I'd like to compare the performance of following types of CNNs for two different large image data sets. The goal is to measure the similarity between two images, which both have not been seen during training. I have access to 2 GPUs and 16 CPU cores.

Triplet CNN (Input: Three images, Label: encoded in position)
Siamese CNN (Input: Two images, Label: one binary label)
Softmax CNN for Feature Learning (Input: One image, Label: one integer label)

For Softmax I can store the data in a binary format (Sequentially store label and image). Then read it with a TensorFlow reader.

To use the same method for Triplet and Siamese Networks, I'd have to generate the combinations in advance and store them to disk. That would result in a big overhead in both the time it takes to create the file and in disk space. How can it be done on the fly?

Another easy way would be to use feed_dict, but this would be slow. Therefore the problem would be solved if it would be possible to run the same function which I'd use for feed_dict in parallel and convert the result to a TensorFlow tensor as a last step. But as far as I know such a conversion does not exist so one has to read the files with a TensorFlow reader in the first place and do the whole process with TensorFlow methods. Is this correct?

Short answer do the pair/triplet creation online with numpy no need to convert it to a tensor as the feed_dict arguments accepts numpy arrays already.

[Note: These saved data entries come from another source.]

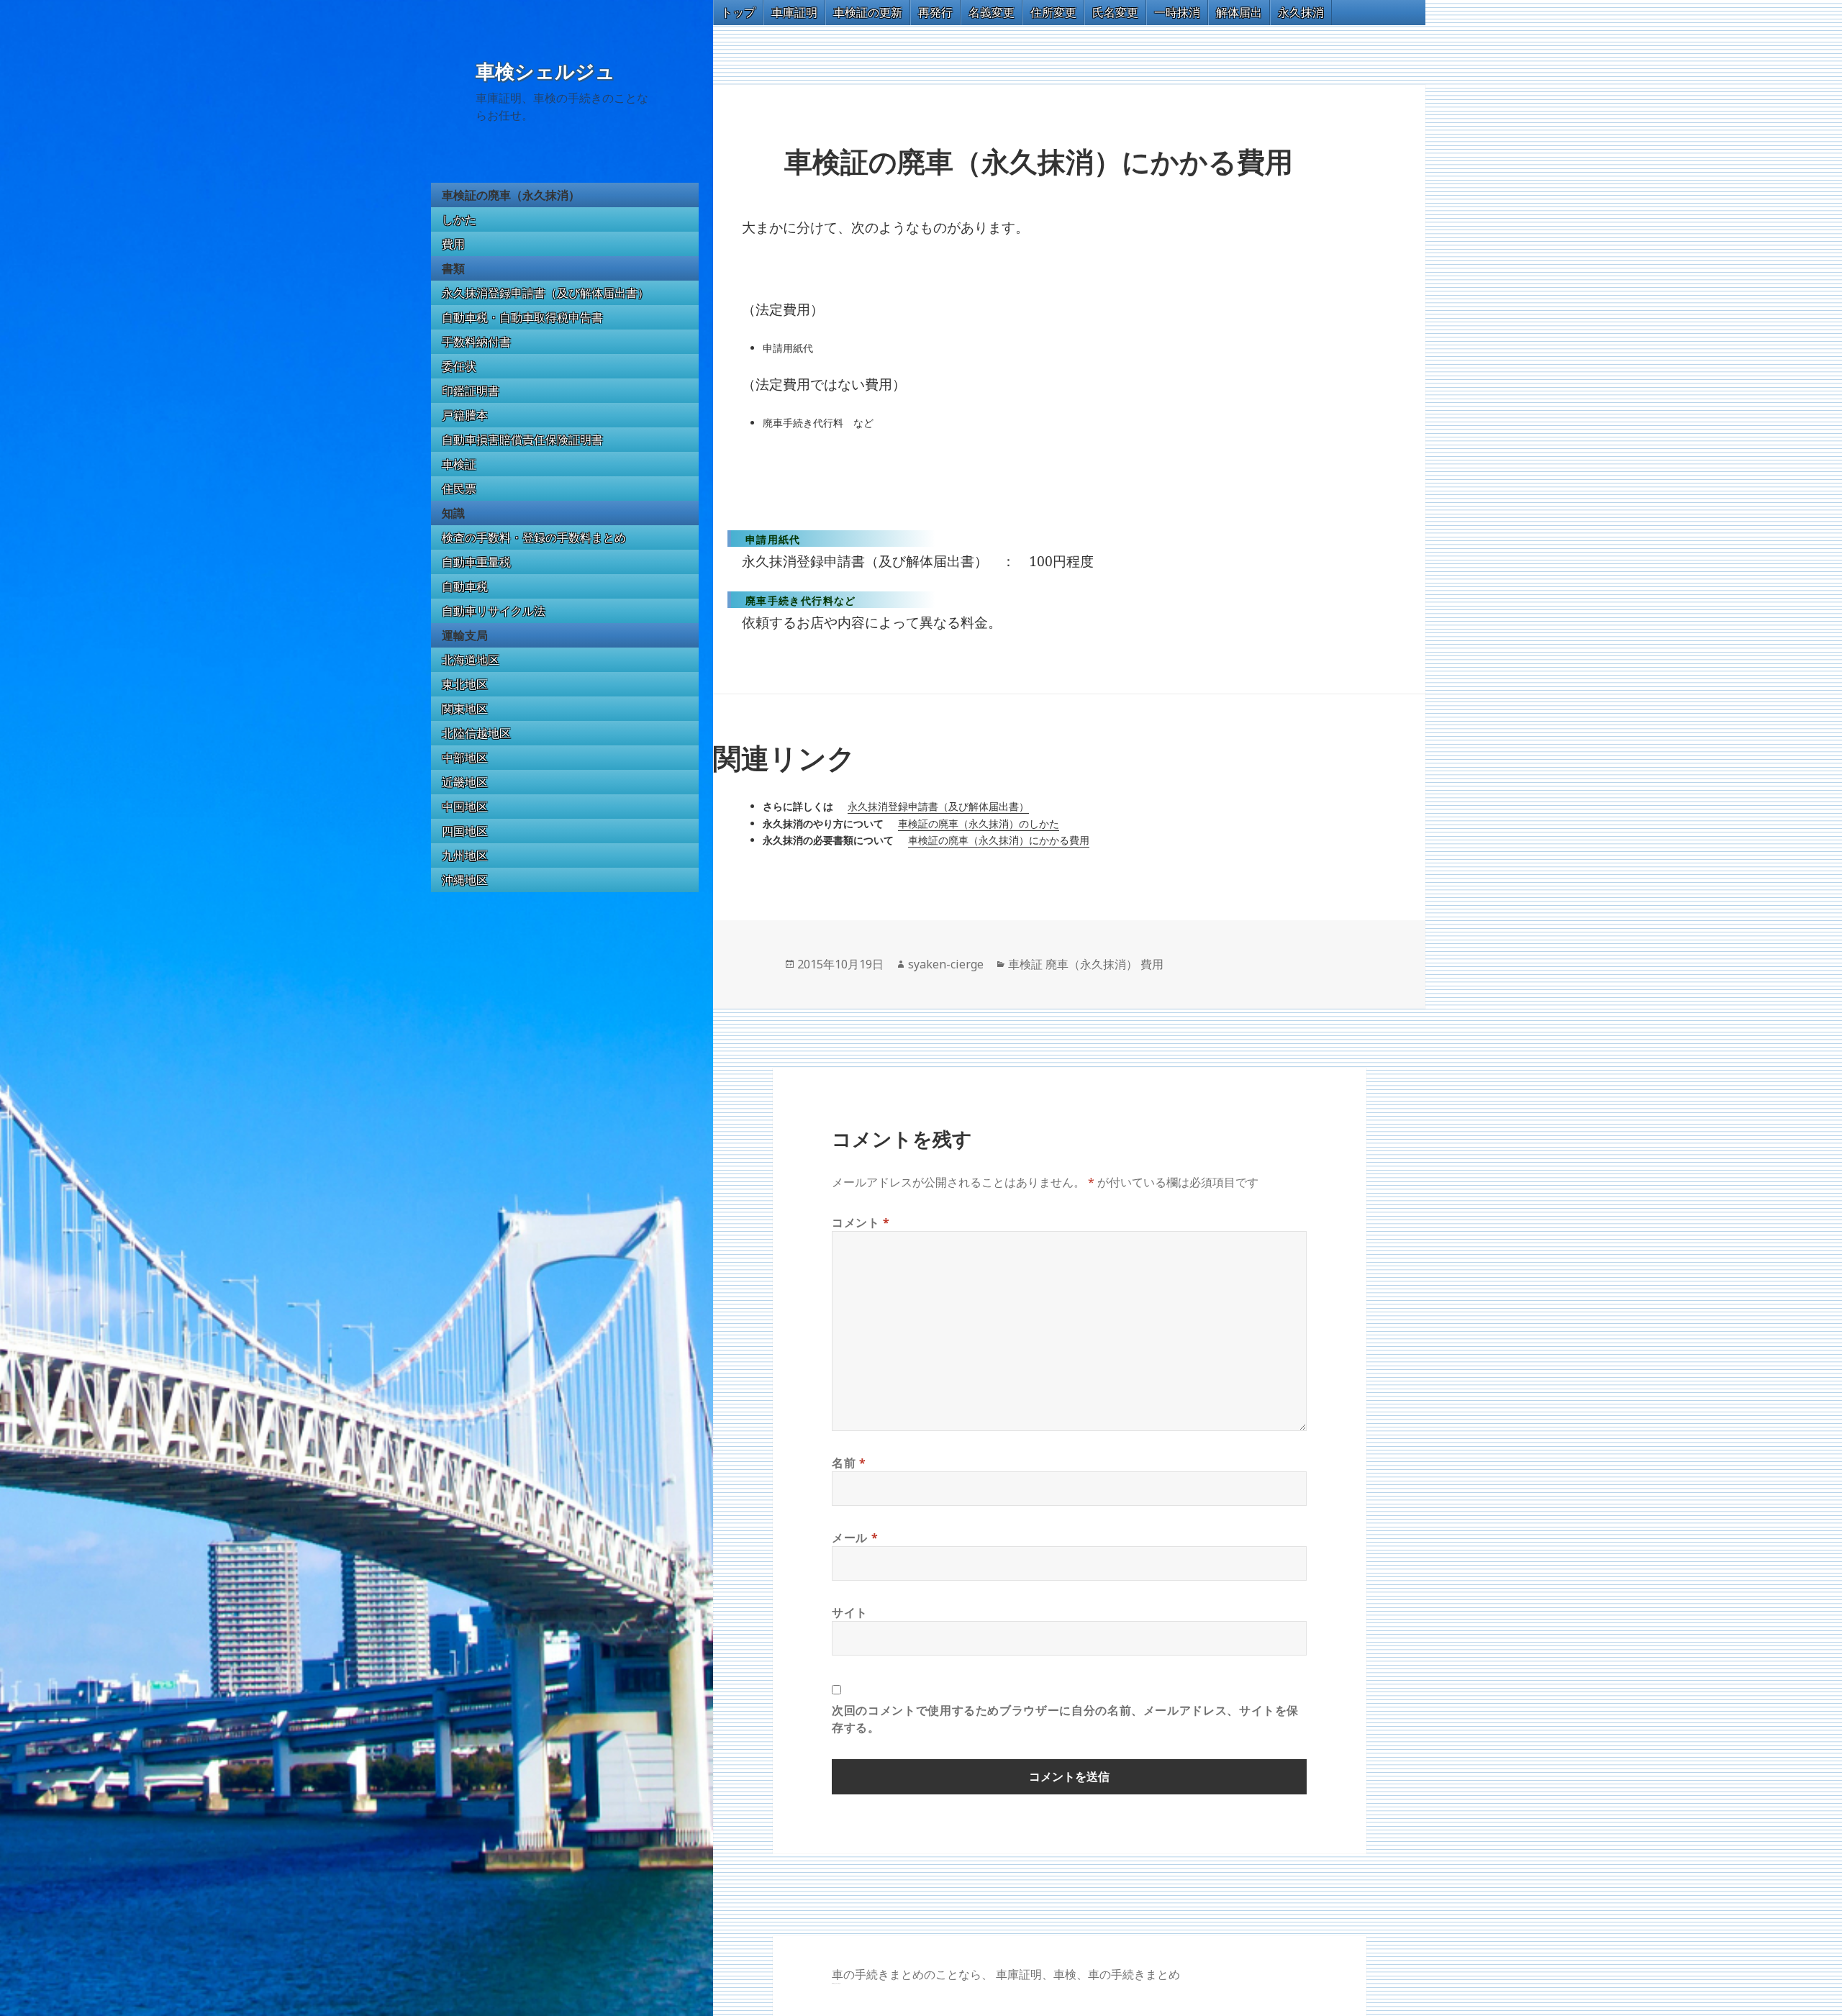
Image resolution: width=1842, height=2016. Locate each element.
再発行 (935, 12)
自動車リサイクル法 (493, 611)
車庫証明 (794, 12)
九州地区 (465, 855)
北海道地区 (470, 660)
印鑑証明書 (470, 391)
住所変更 (1053, 12)
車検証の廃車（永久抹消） (511, 195)
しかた (459, 219)
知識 (453, 513)
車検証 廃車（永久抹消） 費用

The best would be to use tf.nn.embedding_lookup() from already existing batches in combination with itertools to create the indices of the pairs but for a naïve non-optimal solution you can look at the gen_batches_siamese.py script in my github repository. Where I reimplemented the caffe siamese example. Obviously it will be less efficient than using tensorflow queues but my advice would be to try this baseline first before going to the pure tensorflow solution.